Copy the following lines verbatim, starting at the line containing "The height and width of the screenshot is (420, 643)." and ending after the line containing "tap(219, 587)".

'''

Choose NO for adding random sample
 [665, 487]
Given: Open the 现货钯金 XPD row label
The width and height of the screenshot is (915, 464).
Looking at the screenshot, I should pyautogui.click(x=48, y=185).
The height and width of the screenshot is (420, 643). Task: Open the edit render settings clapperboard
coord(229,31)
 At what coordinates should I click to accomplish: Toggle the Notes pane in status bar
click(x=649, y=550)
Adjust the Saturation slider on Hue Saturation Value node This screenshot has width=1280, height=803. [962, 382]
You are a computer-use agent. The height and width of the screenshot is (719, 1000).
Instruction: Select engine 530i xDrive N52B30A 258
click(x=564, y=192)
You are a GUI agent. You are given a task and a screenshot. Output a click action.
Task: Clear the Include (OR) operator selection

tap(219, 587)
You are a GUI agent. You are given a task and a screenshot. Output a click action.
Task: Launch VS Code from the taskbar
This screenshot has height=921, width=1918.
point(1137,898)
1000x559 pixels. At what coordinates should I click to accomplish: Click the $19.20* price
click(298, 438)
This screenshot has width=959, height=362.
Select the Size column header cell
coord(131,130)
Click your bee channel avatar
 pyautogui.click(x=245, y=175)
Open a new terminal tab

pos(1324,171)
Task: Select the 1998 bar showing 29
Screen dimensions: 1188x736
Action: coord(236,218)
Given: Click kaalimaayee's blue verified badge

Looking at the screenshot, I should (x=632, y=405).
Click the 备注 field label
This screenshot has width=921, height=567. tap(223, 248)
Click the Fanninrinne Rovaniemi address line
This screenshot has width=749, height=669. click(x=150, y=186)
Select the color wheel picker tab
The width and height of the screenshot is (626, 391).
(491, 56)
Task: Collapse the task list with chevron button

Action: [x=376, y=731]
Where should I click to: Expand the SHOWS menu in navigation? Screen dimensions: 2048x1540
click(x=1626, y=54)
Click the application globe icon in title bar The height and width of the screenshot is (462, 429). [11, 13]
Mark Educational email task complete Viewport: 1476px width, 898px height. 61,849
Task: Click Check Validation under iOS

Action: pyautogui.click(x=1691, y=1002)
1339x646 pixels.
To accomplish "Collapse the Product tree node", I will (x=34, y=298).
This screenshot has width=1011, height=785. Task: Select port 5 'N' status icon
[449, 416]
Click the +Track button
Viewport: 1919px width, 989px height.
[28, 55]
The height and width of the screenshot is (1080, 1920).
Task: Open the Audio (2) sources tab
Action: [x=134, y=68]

'''

◆ TASK RESPONSE ◆
The height and width of the screenshot is (420, 643). Task: Open the edit render settings clapperboard
coord(229,31)
 At what coordinates should I click to accomplish: Toggle the Notes pane in status bar
click(x=649, y=550)
Adjust the Saturation slider on Hue Saturation Value node This screenshot has width=1280, height=803. [962, 382]
You are a computer-use agent. The height and width of the screenshot is (719, 1000).
Instruction: Select engine 530i xDrive N52B30A 258
click(x=564, y=192)
You are a GUI agent. You are given a task and a screenshot. Output a click action.
Task: Clear the Include (OR) operator selection

tap(219, 587)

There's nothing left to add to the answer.